Study to create model to predict those susceptible to hamstring injury
Brigham Young University is one of four universities partnering on a new $4 million NFL grant to study the prevention and treatment of hamstring injuries among football players.
BYU joins lead researchers at the University of Wisconsin–Madison and those at the University of Michigan and the University of Virginia on the multi-year effort. This is the first NFL-funded study on hamstring injuries, the most common injury suffered by NFL players, with nearly 75% of such injuries resulting in missed time for NFL players.

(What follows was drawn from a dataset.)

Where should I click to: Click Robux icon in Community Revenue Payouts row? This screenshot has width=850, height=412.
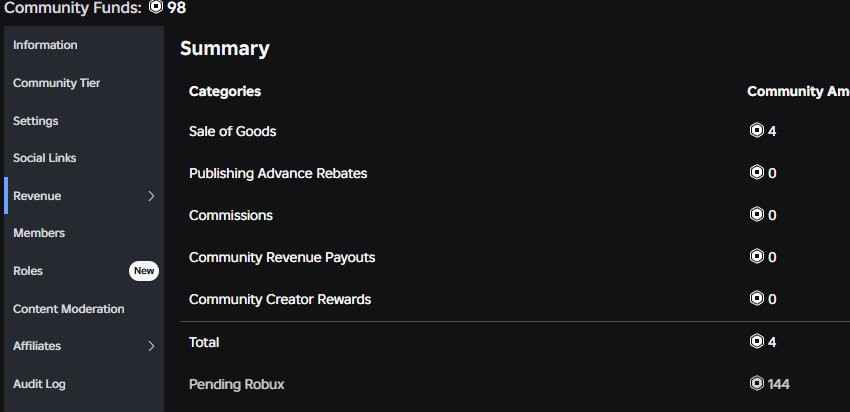coord(757,256)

The project aims to 1) determine what musculoskeletal characteristics might make an athlete more disposed to hamstring injuries, and 2) identify better processes for injury mitigation and prevention. Researchers at BYU, including BYU Athletics Coordinator of Physical Therapy and Rehabilitation Brett Mortensen, will systematically image the hamstrings of every football player annually and follow up with MRIs for those
who suffer hamstring injuries.
“We’ll look at the muscles, look at strength, look at previous injuries and then make models to see if we can come up with a predictive algorithm for who might get hamstring injuries for the first time,” Mortensen said. “If we can identify those things, then we can identify better ways to intervene and hopefully prevent injuries."
BYU is the only participating university that does not house a medical school. Mortensen said the BYU MRI facility and the experience among BYU researchers for musculoskeletal imaging with MRIs and ultrasounds was a major positive in helping them land a spot on the project. The BYU MRI Research Lab is 3,500-square-foot facility with a fully equipped Siemens TIM-Trio 3.0T MRI scanner located in the McDonald Building on campus, just a short walk from both the Engineering Building and the Life Sciences Building.
Click here to read more about BYU's MRI Research Facility.
BYU’s team, which includes exercise science professors Wayne Johnson, Sarah Ridge and Dustin Bruening, will start collecting baseline MRI data on football player hamstrings during the summer of 2022. Subsequent MRIs will be administered each summer through 2025, and additional scans will take place for those athletes who suffer injuries.
“All four institutions will be doing the same thing, which will mean MRI scans for 500 athletes per year and ultimately 1,000 to 1,400 player data years,” Johnson said. “It’s going to be a lot of data and it will give us ample opportunities for mentoring BYU students to set them up for future research prospects.”
The study is being led by Bryan Heiderscheit, professor of orthopedics and rehabilitation at the University of Wisconsin School of Medicine and Public Health. Under his direction, the team of multi-disciplinary researchers will combine advanced quantitative imaging, on-field biomechanics and computational analytics to identify risk factors.
The goal is to develop data-driven approaches to help individualize risk assessment for initial and recurrent hamstring injuries.
“The persistent symptoms, slow healing, and high rate of re-injury make hamstring strains a frustrating and disabling injury for athletes and a challenge for sports medicine clinicians to treat,” Heiderscheit said. “To truly understand and reduce hamstring injury risk requires a study of an unprecedented size and scope, and we’re able to do that now thanks to support from the NFL.”